**What you will do**
Repeat exactly the lines that begin at the one containing "The height and" and end at the final line of the records; include no pictures and nothing else.
# # # # #
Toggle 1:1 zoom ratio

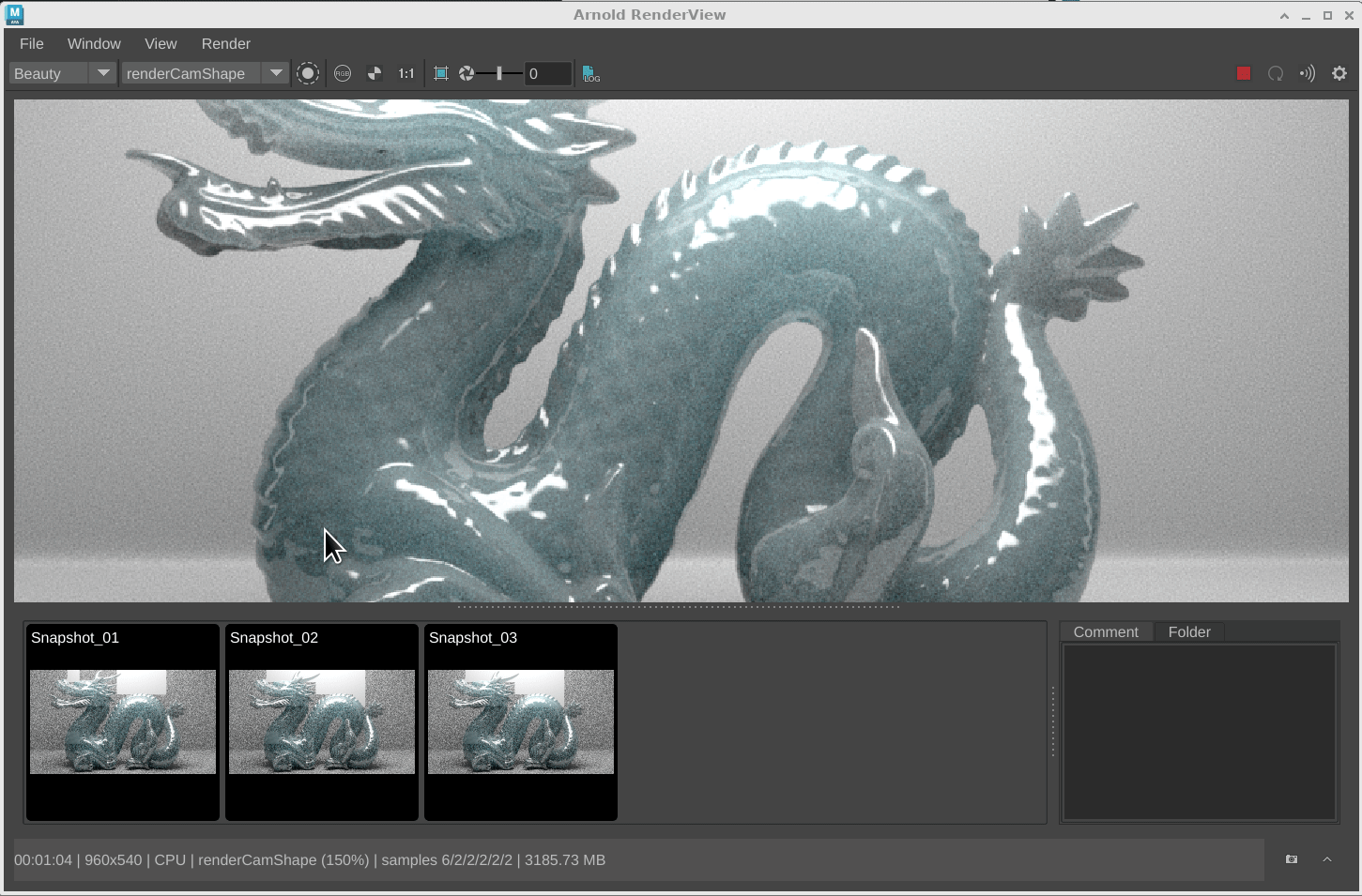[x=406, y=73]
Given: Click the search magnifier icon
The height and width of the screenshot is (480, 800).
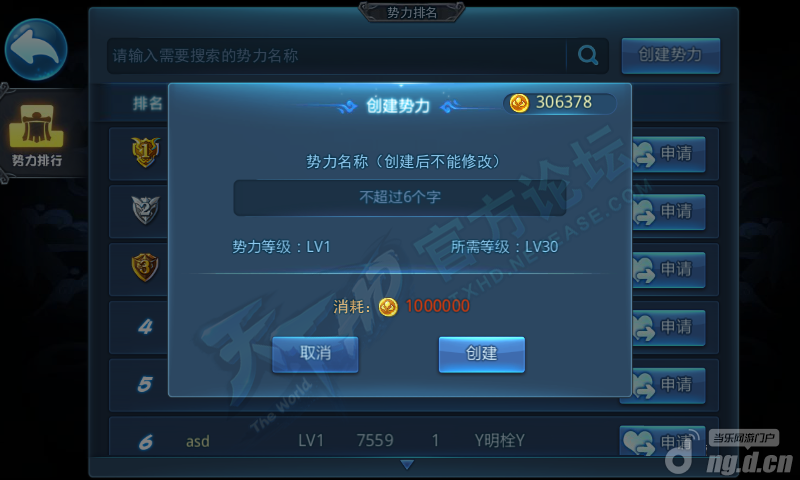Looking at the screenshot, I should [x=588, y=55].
# # # # #
**Solution for this problem**
The height and width of the screenshot is (480, 800).
Looking at the screenshot, I should [x=588, y=55].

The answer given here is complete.